Joint cost for two segments (you can make formulas below readable by copy-pasting to
https://www.codecogs.com/latex/eqneditor.php):
cost(X, Y) = \int_{x_0}^{x_1} \int_{y_0}^{y_1} e^{-\lambda |x-y|}dxdy
or
cost(X, Y) = e^{y_0 + y_1} (e^{x_0} - e^{x_1})(e^{y_0} - e^{y_1}) (*)
if x_0 <= x_1 <= y_0 <= y_1
(*) lambda coefficient is omitted for simplicity.
For a group of segments {S_xi}, i = {0, n} total joint cost with segment S_y could be calculated as:
cost(X, Y) = \sum cost(X_i, Y) = e^{y_0 + y_1} (e^{y_0} - e^{y_1}) \sum (e^{xi_0} - e^{xi_1})
if xi_0 <= xi_1 <= y_0 <= y_1
and
cost(X, Y) = \sum cost(X_i, Y) = (e^{y_0} - e^{y_1}) \sum e^{xi_0 + xi_1} (e^{xi_0} - e^{xi_1})
if y_0 <= y_1 <= xi_0 <= xi_1
SegmentsCostCache stores pre-computed sums for a group of segments {S_xi}:
1) \sum (e^{xi_0} - e^{xi_1}) -> leftSum
2) \sum e^{xi_0 + xi_1} (e^{xi_0} - e^{xi_1}) -> rightSum
so that calculation of joint cost function for segment S_y became a O(1 + m) complexity task, where m
is the number of segments in {S_xi} that overlaps S_y.
Segments are stored in buckets.
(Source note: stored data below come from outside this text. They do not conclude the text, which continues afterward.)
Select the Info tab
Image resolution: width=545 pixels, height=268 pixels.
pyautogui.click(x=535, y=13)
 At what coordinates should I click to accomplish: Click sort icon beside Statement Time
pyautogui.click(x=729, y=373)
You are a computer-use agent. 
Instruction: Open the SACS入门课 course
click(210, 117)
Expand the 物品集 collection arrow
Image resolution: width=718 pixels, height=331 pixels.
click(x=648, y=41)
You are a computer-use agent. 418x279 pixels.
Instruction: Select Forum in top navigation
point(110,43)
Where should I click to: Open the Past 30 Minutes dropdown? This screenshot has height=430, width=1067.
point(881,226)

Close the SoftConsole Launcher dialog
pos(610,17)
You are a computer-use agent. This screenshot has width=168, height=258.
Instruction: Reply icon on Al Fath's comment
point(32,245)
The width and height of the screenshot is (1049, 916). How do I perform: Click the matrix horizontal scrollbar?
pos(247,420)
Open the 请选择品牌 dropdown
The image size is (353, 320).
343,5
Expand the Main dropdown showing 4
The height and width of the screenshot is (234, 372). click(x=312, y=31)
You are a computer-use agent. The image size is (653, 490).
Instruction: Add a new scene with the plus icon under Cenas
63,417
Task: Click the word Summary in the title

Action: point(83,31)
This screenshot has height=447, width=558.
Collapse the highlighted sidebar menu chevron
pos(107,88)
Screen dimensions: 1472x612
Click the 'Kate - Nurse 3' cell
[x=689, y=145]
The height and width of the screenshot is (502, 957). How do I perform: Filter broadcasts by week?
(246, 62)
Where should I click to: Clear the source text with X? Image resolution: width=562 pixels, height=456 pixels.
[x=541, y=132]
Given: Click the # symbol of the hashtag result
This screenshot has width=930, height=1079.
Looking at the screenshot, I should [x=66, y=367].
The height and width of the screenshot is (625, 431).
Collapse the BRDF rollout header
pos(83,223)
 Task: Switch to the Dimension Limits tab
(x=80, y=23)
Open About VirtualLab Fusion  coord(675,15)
Bucket is a subset of segments contained in SegmentsCostCache, so that
startTime of all segments inside a bucket are in the same time interval (with some granularity):
|------------------------|--------------------------|-----------------------|-------- ....
t_0 t_0+D t_0 + 2D t0 + 3D ....
S_x1 S_x2 S_x3 S_x4 S_x5 S_x6 S_x7 S_x8 S_x9
bucket1 bucket2 bucket3
Reasons to store segments in Buckets:
1) Cost function tends to 0 as distance between segments' intervals increases; buckets
are used to avoid redundant 0 calculations for thousands of times
2) To reduce number of calculations when segment is added or removed from SegmentsCostCache
3) To avoid infinite values during exponents calculations